Dia masih mandangin PPT-nya. Dia udah berusaha mempelajari seluk beluk semua celah yang kemungkinan besar bakalan ditanyain, tapi rasanya kepanikan tetep hinggap penuh di dadanya dan gak mau pergi. Tiba-tiba ponselnya berdering dan muncul nama Aether di sana.

“H-hawo abang….”

Tidur, Lumi,” Aether menghela napasnya. “Kamu gak apa-apa?

“Kok tau aku belum tidur?”

Spotifynya masih jalan terus, bukan kebiasaan kamu jam segini masih muter lagu sedih.

Lumine memberengut. Tiba-tiba dia kembali mewek.

Cup cup cup, tegang ya. Gak apa-apa besok istirahat ya jangan baca apapun lagi, biar lusa gak pingsan karena kurang tidur.

“Maksud Abang hari ini istirahat, ini kan udah lewat tengah malem, udah ganti hari.“

Iya betul, itu maksudnya.

Lumine akhirnya nutup laptopnya dan masuk ke selimut.

“Mau ditemenin sampai bobo,” katanya merajuk.

Iya iya, apa sih yang engga buat bayi.

Dan Aether nyanyiin lagu Nina Bobo yang diganti liriknya pakai Lumine bobo sampai adiknya tidur.

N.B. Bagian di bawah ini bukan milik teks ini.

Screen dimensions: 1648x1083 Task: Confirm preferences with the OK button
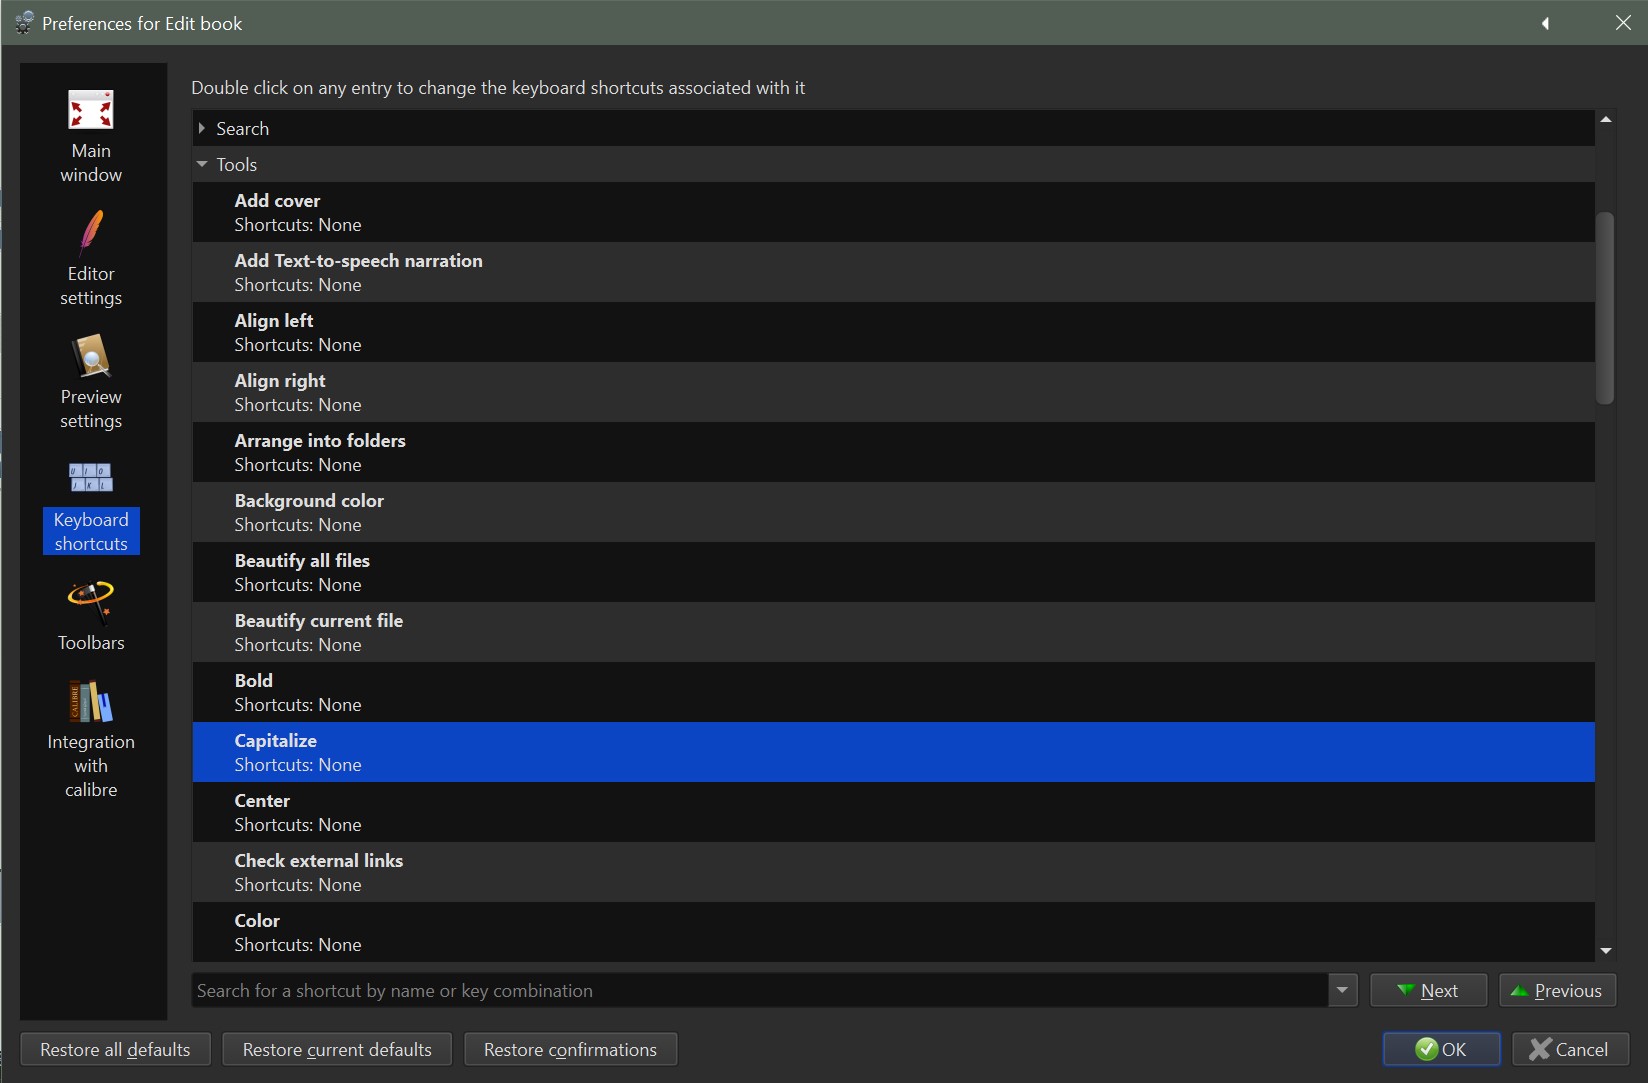pos(1441,1049)
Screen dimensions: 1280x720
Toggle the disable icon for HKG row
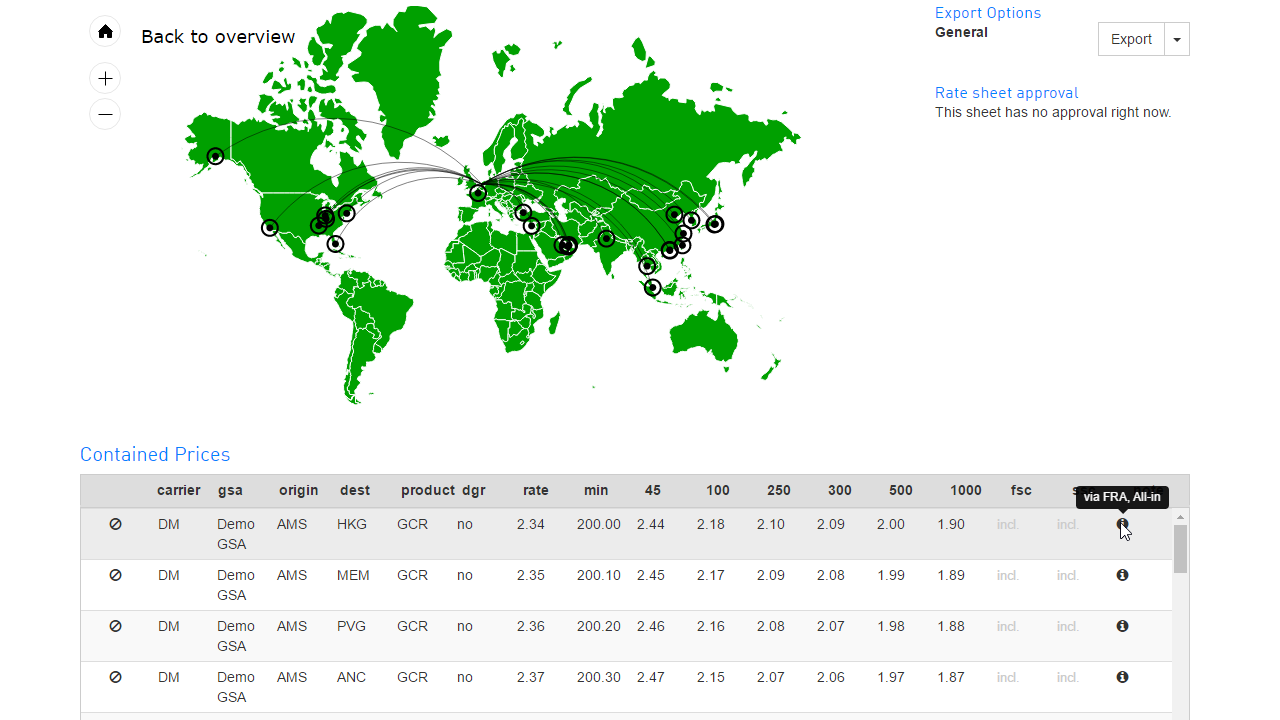115,524
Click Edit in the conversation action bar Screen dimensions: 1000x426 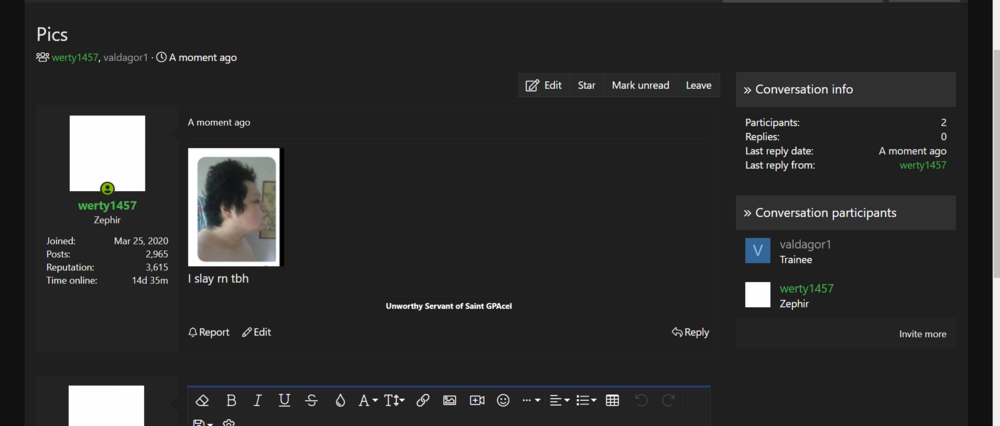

Lumine masuk ke ruangan ber-AC yang jadi lokasi seminarnya. Dia bisa liat ada sekitar 12 adik tingkatnya udah hadir buat jadi penonton. Perutnya mules. Di jejeran meja penguji udah hadir empat penguji + satu Pak Ajax yang duduk paling pinggir. Pak Ajax tersenyum tipis dan itu gak bikin Lumine merasa baikan—malah makin grogi.

“Silakan Pak Ajax, sepatah dua patah kata,” ucap Bu Ningguang.

“Baik, terima kasih,” Pak Ajax bersuara. “Berikutnya saudari Lumine Viatrix akan membawakan tugas akhirnya dengan topik pemanfaatan cangkang telur sebagai formulasi untuk peningkat SPF.”

Beliau diam sesaat dan memandang Lumine.

“Saya sangat bangga akan penelitiannya ini. Jadi, mari kita dengar paparannya.”

Lumine mengambil satu tarikan napas, lalu tersenyum pada penguji dan penontonnya.

“Selamat siang, terima kasih atas waktunya. Saya Lumine Viatrix dengan NIM xxxxxx akan memulai presentasi saya.”